Instructions with pictures can be found here:
http://www.colebrothers.com/soap/blender.html


----------



## QuiltingLady2 (Jan 3, 2007)

I'm going to try this. Thanks!


----------



## linn (Jul 19, 2005)

--------------------------------------------------------------------------------
I unmolded my first batch of soap today; and it looks and smells great. I made another batch with beef tallow. It is a very simple recipe; but takes longer to trace and it doesn't smell as nice:

16 oz. melted beef tallow, cooled to room temp or just liquid stage
2.2 oz lye
3/4 cup water

Dissolve lye in cool water, stir carefully to dissolve and let set until water clears.
Put melted tallow in blender jar and carefully pour in lye water. Put lid firmly on blender jar and cover jar with old tea towel. Turn blender on low speed and run until at thin trace stage. I added rosemary essential oil at this point and turned the blender on again until just mixed. Pour into molds and cover with waxed paper and then two folded bath towels. Let set, covered for 24 hours and unmold. Soap can be used in 3 weeks.

* Note: Please use precautionary measure such as goggles and rubber gloves. Don't open the blender lid until the soap has burbed, (air bubbles will cause the soap to make a burbing action). This might get in eyes or on skin if the blender is opened before the soap burps. *


----------



## LUV My Fish (May 20, 2007)

WOW! Thanks linn. I haven't tried my first batch of soap yet. Still collecting and comparing receipes. This is probably the one I will finally try. I love the fact that they make such small batches. I know I can only push so many of my experiments onto family and friends.


----------



## linn (Jul 19, 2005)

LUV My Fish said:


> I love the fact that they make such small batches. I know I can only push so many of my experiments onto family and friends.
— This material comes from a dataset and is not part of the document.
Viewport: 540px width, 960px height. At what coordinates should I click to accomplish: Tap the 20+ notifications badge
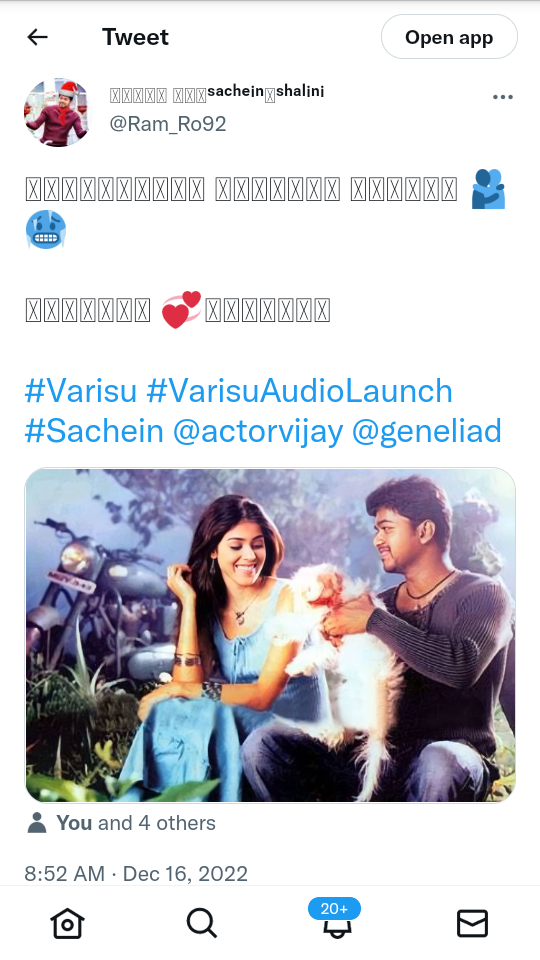click(334, 909)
Isn't that the truth.  I told my sister that this was my new hobby; and to beware at Christmas.


----------



## dashley (Jan 23, 2005)

Sounds like your hooked!!!  Me too!! 

Lard makes a very nice soap too....... I never use beef tallow before, what did it smell like?


----------



## linn (Jul 19, 2005)

It doesn't smell bad after I added the essential oil Next time I am going to put some potato peelings in the tallow when I render it. That is supposed to help clarify it. I think the longer it ages, the better it will smell. It smells better today than it did when I first made it.


----------



## MullersLaneFarm (Jul 23, 2004)

word of caution. When making soap batches using only 1 lb of oils, it is best to have an electronic scale to measure in grams instead of oz.

With the first recipe listed, 2.34 oz lye is a 5% superfat and 2.46 lye oz is 0% superfat and using 2.5 oz of lye is 1.5% lye heavy.

That same recipe in grams:

Palm: 226.8 gr
Coconut: 170.1 gr
Olive: 56.7 gr
Lye: 68.04

Personally, I'd decrease the water amount from 6.4 oz to 5.3 oz (or 150.26 gr)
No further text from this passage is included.